== Document section ==
·····

5 Common Mistakes You Might Be Making When You're Mowing the Yard

Using the right techniques for cutting grass is key to keeping it looking its best. Ditch these bad habits from your maintenance routine now.

Mowing the yard is one of the most common—and frequent—landscaping chores out there. Even if you're more of a hands-off gardener, chances are you still have to rev up your mower regularly.

Properly caring for your lawn involves a bit more than just pulling your lawn mower out once a week and running it across your yard. There are a few common mistakes to avoid to have the healthiest grass and a beautiful lawn each time you mow.

1. You Mow Your Grass Too Short

Worx lawn mower sitting on grass in yard
Karla Conrad

It may seem like mowing your grass shorter would mean you can get away with mowing less frequently, but in actuality, this can cause more harm than good. Each blade of grass is part of a plant that gets its nutrients partially from photosynthesis. Mowing the yard too low reduces the amount of leaf surface available to soak up the rays, so you may end up damaging or even killing your grass. Short grass also makes it easier for weeds to move in and take over.

Instead of mowing down your lawn super short, keep your lawn mower blade high and mow frequently. As a rule of thumb, you should never remove more than one-third of a blade of grass in a single mowing. If your grass has gotten tall, mow as high as you can, then a few days later, mow the yard again a little bit lower rather than waiting another week. Grass clippings should always be less than 1 inch long.

How short you mow your lawn also depends on the season. Lawns can be cut a little lower in the spring and fall when the weather is cooler. In summer, keeping the height taller allows the blades to shade their roots and provides extra leaf surface to fuel them.

Experts have raised their recommendations in recent years for mowing heights between 2 and 3.5 inches, depending on the type of grass. Cool-season grasses—such as Kentucky bluegrass, tall fescue, and perennial ryegrass—can generally be cut to 2.5 to 3.5 inches. Warm-season grasses that grow horizontally—such as zoysia and Bermuda—can be mowed down to 2 to 2.5 inches.

2. You Collect Your Lawn Clippings

Removing grass clippings as you mow with a bagging lawn mower is tempting, but doing so will actually rob your lawn of valuable nutrients. Here's why: Grass blades are primarily composed of water (about 85%) and also include nitrogen, so they break down quickly and will add nutrients back to the soil, allowing you to use less fertilizer. If you already have a bagging lawn mower, you don't need to buy a new one—you can remove the attachment on most models.

·····

== Working data ==
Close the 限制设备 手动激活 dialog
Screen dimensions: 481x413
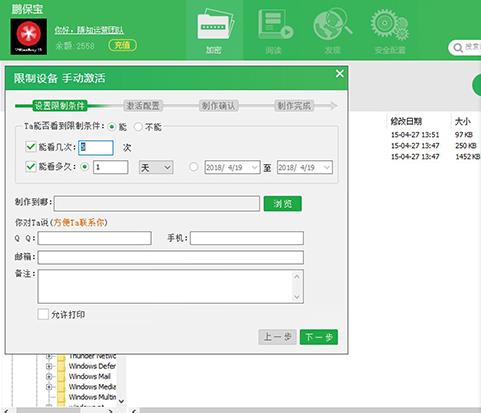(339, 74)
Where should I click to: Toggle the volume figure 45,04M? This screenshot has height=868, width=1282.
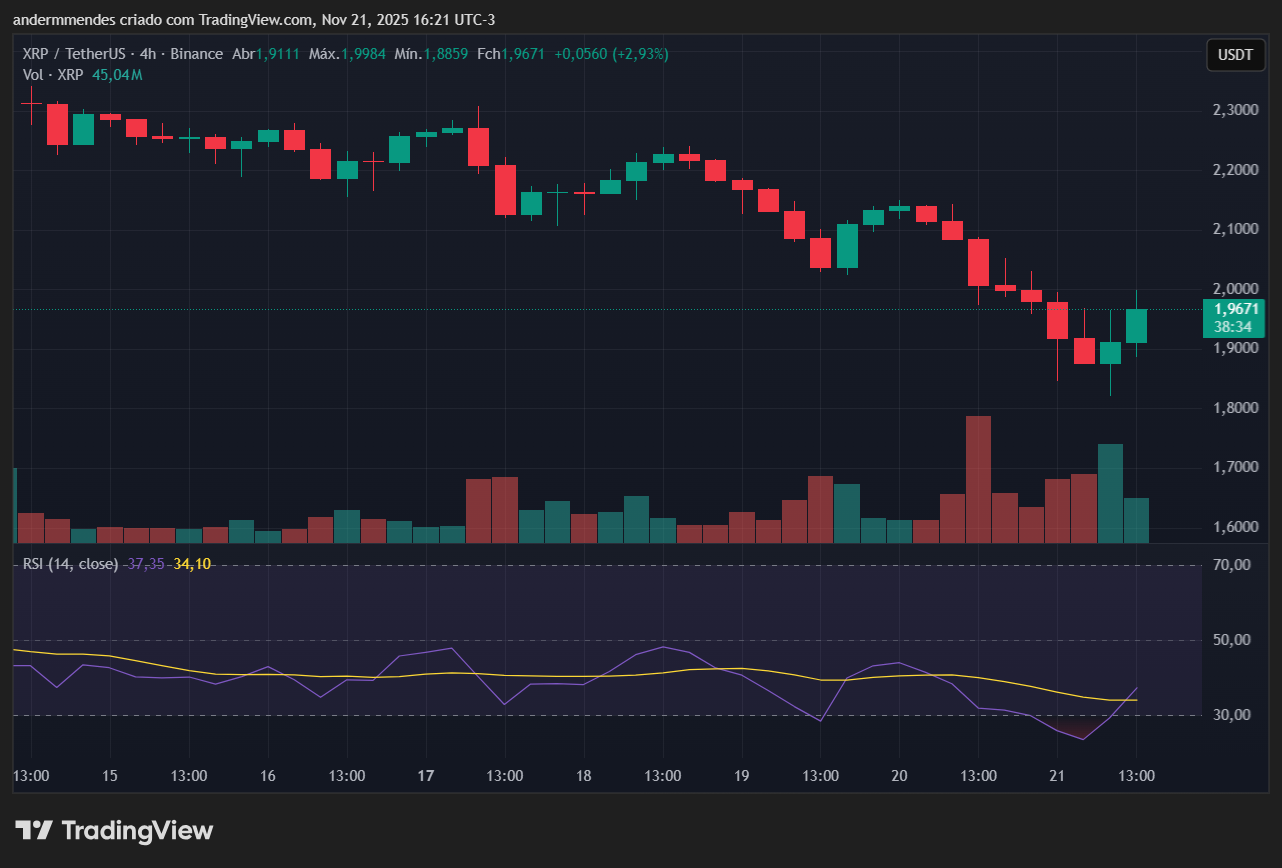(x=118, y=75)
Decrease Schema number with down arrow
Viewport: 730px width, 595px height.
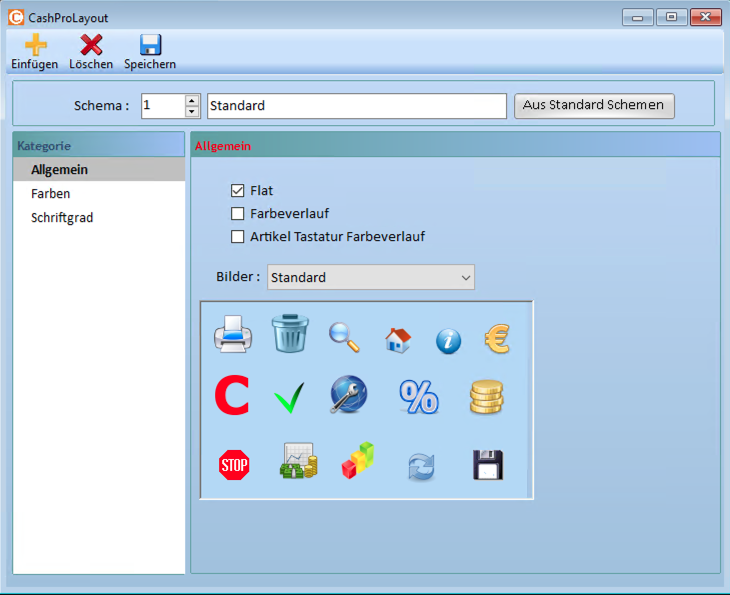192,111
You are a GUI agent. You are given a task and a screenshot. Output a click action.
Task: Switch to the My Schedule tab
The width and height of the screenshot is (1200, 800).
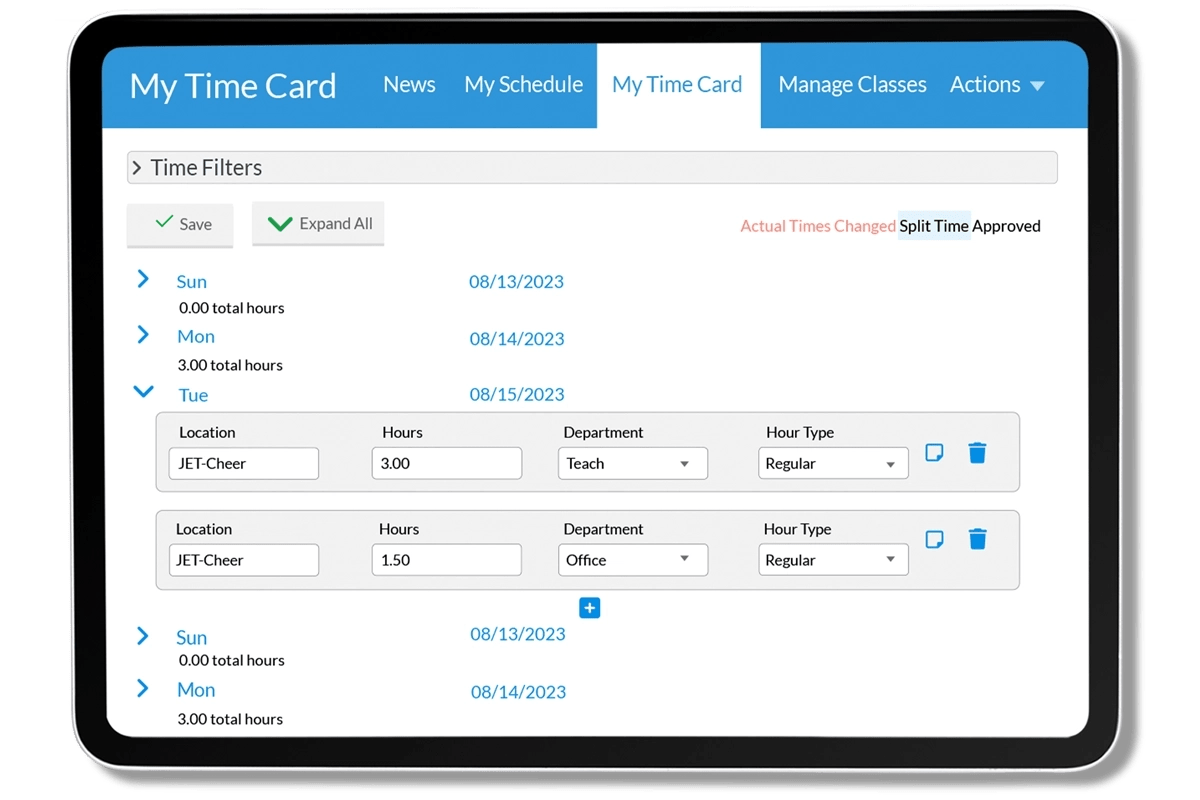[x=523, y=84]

·····

== Work to complete ==
- a) Output as a JSON list of strings every line of the records from the one containing "Decrease Schema number with down arrow" down to the end of the records, one string per line, with blank lines and pictures left out.
- b) Write what comes next in the text on lawn mowing mistakes, picking up after its last sentence.

== Set of answers ==
- a)
[
  "Decrease Schema number with down arrow",
  "Viewport: 730px width, 595px height.",
  "192,111",
  "You are a GUI agent. You are given a task and a screenshot. Output a click action.",
  "Task: Switch to the My Schedule tab",
  "The width and height of the screenshot is (1200, 800).",
  "[x=523, y=84]"
]

- b)
Another common misconception is that grass clippings cause thatch, a layer of partially decomposed grass roots and stems that can build up between the soil surface and the growing grass. However, if your clippings stay under 1 inch in length, they won't cause this problem. (though if your lawn already has thatch that's more than ½ inch thick, grass clippings can contribute to the problem). If thatch becomes a problem for your property, you can rely on power raking, verticutting, or core aeration in the spring or fall to open up more space for the roots.

To prevent grass clippings from making a mess, keep them away from hard surfaces such as streets and driveways. If they're sitting on concrete or another hard surface, they can be swept into storm drains and clog them or affect water quality down the line. Grass clippings contain phosphorus, a nutrient that turns lakes green with algae, and chemically treated decomposed clippings can also pose a threat to fish and other wildlife.

3. You Don't Switch Directions Each Time You Mow the Yard

mowing grass with red lawn mower and leaving grass clippings behind
Marty Baldwin

If you always mow your lawn in the same direction, eventually, your grass will start bending that way. Changing the pattern each time you mow will eliminate this issue and decrease soil compaction. Alternating directions, either at right angles or diagonals, can also help control creeping grass runners and reduce thatch development.

4. You Mow Wet Grass

Here's a golden rule of lawn care: Never mow your grass when wet. For starters, it's a lot messier than mowing it when it's dry—nobody wants wet grass clippings sticking to everything and clogging your mower's blades. Wet soil is softer than dry, so the lawn's roots may get pulled out of the ground by your mower, leaving you with patchy, dead areas. Dry grass takes less time to mow, cuts easier, won't clog or mat, and looks better when you're finished. It's also safer to mow on dry grass because there's less risk of slipping (especially on slopes) and getting injured by the mower.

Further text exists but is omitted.